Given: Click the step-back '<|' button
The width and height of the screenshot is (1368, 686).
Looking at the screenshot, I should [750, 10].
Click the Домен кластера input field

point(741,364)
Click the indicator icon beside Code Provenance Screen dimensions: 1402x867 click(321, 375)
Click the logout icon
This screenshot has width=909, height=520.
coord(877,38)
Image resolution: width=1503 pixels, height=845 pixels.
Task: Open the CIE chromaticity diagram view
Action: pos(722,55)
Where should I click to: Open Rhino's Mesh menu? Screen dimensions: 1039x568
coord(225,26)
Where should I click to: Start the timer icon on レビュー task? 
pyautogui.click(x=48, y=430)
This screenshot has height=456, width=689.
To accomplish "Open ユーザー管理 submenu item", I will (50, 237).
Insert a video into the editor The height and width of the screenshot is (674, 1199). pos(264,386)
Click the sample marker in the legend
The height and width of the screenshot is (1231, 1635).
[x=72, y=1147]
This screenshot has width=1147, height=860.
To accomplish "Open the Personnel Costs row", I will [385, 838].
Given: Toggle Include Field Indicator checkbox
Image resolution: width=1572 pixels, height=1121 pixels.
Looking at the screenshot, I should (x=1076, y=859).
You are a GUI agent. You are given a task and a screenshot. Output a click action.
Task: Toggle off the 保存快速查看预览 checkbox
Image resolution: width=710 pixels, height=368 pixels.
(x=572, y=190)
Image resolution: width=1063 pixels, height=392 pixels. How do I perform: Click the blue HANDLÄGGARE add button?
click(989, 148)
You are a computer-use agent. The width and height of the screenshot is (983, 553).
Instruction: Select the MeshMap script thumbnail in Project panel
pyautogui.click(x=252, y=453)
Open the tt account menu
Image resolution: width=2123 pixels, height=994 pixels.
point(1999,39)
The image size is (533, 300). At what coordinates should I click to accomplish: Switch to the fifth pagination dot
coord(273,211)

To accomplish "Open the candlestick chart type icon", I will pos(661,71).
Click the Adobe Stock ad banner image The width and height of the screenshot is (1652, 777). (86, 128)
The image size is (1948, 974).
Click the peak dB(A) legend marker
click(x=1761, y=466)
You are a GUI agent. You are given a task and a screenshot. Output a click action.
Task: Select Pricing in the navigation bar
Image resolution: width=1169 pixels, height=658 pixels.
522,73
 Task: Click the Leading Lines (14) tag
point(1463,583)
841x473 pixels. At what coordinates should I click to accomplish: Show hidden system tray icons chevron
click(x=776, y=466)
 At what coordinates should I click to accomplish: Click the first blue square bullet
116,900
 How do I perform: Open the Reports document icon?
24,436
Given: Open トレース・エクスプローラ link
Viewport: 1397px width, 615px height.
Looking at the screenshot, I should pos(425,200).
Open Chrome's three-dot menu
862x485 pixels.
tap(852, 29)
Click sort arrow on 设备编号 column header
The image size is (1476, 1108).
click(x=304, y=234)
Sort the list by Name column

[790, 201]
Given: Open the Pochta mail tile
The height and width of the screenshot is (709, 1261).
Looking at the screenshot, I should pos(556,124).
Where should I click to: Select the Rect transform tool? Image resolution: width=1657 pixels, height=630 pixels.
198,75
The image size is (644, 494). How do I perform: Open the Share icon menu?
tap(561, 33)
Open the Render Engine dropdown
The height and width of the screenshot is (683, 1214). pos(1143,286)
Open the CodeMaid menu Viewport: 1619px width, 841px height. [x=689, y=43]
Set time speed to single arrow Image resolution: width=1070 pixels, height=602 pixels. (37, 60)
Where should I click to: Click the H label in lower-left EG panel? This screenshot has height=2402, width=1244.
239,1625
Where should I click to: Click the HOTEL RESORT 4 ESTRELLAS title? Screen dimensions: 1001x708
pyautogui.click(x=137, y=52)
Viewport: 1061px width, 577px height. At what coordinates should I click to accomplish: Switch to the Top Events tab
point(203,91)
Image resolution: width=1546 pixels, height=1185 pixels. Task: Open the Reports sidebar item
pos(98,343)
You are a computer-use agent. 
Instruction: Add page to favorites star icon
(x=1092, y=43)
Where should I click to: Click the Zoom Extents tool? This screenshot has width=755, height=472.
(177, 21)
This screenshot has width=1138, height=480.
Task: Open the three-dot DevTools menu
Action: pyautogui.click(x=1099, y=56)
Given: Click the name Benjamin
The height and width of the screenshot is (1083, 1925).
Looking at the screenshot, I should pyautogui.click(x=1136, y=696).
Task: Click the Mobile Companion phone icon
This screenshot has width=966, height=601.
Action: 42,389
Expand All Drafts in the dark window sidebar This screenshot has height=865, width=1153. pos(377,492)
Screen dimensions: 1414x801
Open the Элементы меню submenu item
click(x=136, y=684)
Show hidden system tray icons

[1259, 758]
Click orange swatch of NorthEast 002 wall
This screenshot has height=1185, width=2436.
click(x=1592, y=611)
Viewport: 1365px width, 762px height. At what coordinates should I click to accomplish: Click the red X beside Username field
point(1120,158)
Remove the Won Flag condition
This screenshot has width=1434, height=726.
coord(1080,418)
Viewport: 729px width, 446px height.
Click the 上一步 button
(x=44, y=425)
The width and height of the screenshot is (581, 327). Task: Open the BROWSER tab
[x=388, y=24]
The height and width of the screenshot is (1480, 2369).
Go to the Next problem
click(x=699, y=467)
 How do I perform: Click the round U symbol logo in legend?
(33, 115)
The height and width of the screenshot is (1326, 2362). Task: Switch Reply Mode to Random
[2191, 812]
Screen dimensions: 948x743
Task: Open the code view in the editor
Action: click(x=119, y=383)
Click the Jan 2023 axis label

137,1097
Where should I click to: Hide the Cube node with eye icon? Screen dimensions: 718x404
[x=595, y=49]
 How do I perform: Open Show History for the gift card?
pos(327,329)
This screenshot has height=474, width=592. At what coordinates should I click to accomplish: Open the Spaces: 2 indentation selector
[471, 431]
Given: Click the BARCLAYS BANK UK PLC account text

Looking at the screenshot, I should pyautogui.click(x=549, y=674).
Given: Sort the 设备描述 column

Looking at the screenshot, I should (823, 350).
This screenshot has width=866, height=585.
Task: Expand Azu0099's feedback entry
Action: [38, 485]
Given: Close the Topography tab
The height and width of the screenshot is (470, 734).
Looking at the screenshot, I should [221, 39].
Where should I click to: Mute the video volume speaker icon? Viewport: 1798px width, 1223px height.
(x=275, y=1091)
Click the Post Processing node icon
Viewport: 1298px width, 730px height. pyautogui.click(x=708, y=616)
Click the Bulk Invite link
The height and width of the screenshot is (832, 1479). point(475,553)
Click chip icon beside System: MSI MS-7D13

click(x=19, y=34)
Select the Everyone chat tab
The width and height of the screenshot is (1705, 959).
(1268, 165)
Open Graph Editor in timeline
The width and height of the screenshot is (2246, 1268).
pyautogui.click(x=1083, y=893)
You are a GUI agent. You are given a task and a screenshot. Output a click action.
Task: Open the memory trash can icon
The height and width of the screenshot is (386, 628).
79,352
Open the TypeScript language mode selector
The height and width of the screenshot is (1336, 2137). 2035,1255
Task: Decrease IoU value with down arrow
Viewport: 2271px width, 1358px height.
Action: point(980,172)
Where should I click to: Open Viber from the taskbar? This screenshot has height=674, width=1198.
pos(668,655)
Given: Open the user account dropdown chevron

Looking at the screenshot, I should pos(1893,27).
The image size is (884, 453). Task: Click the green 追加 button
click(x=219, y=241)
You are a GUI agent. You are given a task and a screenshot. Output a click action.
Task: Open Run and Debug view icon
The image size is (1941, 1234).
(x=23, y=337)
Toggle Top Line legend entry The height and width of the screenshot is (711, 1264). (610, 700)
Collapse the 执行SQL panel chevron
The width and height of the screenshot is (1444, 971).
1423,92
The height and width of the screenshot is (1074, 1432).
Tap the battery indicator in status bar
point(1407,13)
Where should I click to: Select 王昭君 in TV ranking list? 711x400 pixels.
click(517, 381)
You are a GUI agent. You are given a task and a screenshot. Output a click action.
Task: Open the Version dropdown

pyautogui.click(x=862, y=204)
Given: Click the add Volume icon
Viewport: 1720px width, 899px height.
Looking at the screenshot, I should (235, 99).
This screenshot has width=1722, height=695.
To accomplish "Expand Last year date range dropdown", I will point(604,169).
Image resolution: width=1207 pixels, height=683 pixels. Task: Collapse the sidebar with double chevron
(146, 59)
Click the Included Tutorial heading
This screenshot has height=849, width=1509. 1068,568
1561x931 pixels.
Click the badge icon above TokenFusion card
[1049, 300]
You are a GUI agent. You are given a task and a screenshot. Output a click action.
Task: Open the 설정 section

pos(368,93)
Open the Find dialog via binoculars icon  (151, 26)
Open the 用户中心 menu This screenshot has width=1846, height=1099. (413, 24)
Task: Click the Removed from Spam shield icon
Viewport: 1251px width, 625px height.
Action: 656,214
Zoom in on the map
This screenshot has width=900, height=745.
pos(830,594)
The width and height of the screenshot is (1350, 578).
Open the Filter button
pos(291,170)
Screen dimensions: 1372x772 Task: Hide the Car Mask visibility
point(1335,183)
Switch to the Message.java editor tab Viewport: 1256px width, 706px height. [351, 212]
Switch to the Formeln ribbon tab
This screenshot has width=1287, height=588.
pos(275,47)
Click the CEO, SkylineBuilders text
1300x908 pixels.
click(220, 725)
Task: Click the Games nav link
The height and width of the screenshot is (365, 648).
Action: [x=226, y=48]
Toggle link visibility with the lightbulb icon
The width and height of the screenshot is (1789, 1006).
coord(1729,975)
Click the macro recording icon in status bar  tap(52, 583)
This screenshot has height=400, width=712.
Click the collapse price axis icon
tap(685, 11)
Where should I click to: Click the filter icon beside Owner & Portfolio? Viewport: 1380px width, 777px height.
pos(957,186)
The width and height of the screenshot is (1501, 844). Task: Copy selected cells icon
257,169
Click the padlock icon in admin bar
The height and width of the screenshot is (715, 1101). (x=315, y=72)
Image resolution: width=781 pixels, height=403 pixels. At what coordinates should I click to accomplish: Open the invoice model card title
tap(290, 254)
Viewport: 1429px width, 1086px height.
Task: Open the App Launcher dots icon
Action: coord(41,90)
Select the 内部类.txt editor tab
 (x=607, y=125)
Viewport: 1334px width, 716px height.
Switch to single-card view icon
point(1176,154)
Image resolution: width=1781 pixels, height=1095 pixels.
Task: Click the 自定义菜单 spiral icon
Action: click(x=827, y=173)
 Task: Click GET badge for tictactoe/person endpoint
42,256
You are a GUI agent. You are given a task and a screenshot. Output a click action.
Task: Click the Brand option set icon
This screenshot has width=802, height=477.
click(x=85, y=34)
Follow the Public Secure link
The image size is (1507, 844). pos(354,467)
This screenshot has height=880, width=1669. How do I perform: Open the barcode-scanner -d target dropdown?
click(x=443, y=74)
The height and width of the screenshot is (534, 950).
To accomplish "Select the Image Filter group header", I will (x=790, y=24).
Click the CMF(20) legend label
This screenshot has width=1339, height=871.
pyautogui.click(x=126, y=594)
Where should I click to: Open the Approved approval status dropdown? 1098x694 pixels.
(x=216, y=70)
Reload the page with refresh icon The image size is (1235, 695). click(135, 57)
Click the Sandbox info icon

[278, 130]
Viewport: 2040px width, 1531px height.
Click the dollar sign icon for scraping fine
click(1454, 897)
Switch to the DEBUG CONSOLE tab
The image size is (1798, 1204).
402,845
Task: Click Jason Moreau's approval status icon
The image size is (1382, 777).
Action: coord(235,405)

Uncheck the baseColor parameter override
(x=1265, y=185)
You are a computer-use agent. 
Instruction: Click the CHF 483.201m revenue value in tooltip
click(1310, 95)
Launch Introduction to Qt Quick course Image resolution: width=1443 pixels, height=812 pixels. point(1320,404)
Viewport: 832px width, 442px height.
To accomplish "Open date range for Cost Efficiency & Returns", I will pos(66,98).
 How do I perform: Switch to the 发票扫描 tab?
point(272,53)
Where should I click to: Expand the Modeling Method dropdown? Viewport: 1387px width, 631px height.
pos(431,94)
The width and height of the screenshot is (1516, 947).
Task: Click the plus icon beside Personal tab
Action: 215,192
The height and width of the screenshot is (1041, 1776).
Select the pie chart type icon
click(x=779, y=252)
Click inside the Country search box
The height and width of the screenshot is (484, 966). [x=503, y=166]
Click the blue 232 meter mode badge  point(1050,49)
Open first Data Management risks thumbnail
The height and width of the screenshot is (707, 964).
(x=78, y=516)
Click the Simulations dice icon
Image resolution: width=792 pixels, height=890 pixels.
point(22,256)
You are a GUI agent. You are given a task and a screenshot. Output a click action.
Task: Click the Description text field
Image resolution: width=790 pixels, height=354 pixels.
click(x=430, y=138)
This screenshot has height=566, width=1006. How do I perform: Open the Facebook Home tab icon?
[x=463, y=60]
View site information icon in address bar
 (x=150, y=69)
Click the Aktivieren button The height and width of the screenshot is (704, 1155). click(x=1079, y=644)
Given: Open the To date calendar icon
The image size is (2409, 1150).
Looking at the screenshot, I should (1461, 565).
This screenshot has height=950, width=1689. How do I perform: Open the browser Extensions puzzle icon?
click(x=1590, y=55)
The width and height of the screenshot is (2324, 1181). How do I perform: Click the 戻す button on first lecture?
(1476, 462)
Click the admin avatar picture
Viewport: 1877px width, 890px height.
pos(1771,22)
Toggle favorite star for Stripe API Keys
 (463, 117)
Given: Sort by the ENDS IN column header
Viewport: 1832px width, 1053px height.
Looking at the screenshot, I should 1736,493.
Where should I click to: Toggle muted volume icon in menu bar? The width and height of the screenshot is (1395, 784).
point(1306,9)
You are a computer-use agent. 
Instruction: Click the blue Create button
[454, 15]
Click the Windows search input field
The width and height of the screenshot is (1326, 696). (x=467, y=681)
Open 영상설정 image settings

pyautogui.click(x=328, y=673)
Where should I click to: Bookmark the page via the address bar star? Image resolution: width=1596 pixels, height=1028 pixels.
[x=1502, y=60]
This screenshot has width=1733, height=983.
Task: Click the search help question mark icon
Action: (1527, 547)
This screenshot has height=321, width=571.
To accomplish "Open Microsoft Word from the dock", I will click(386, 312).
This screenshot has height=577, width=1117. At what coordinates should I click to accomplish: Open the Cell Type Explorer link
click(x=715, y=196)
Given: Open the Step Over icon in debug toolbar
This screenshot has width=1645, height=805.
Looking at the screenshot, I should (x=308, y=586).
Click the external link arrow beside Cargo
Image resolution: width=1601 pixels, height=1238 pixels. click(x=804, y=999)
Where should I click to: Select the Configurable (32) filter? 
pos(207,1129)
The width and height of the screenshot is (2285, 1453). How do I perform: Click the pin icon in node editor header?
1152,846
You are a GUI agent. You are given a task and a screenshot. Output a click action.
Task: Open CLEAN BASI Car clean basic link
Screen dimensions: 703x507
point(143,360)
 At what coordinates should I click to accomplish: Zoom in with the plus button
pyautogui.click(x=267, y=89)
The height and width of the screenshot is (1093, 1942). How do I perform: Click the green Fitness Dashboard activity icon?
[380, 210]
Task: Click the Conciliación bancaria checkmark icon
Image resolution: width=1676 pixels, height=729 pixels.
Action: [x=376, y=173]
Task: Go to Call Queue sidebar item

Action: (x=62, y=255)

Required work: Copy exactly the lines running from the one that holds "Where should I click to: Select the Configurable" to the last line of the listing above. Include both of those lines.

Solution for this problem:
Where should I click to: Select the Configurable (32) filter? 
pos(207,1129)
The width and height of the screenshot is (2285, 1453). How do I perform: Click the pin icon in node editor header?
1152,846
You are a GUI agent. You are given a task and a screenshot. Output a click action.
Task: Open CLEAN BASI Car clean basic link
Screen dimensions: 703x507
point(143,360)
 At what coordinates should I click to accomplish: Zoom in with the plus button
pyautogui.click(x=267, y=89)
The height and width of the screenshot is (1093, 1942). How do I perform: Click the green Fitness Dashboard activity icon?
[380, 210]
Task: Click the Conciliación bancaria checkmark icon
Image resolution: width=1676 pixels, height=729 pixels.
Action: [x=376, y=173]
Task: Go to Call Queue sidebar item

Action: (x=62, y=255)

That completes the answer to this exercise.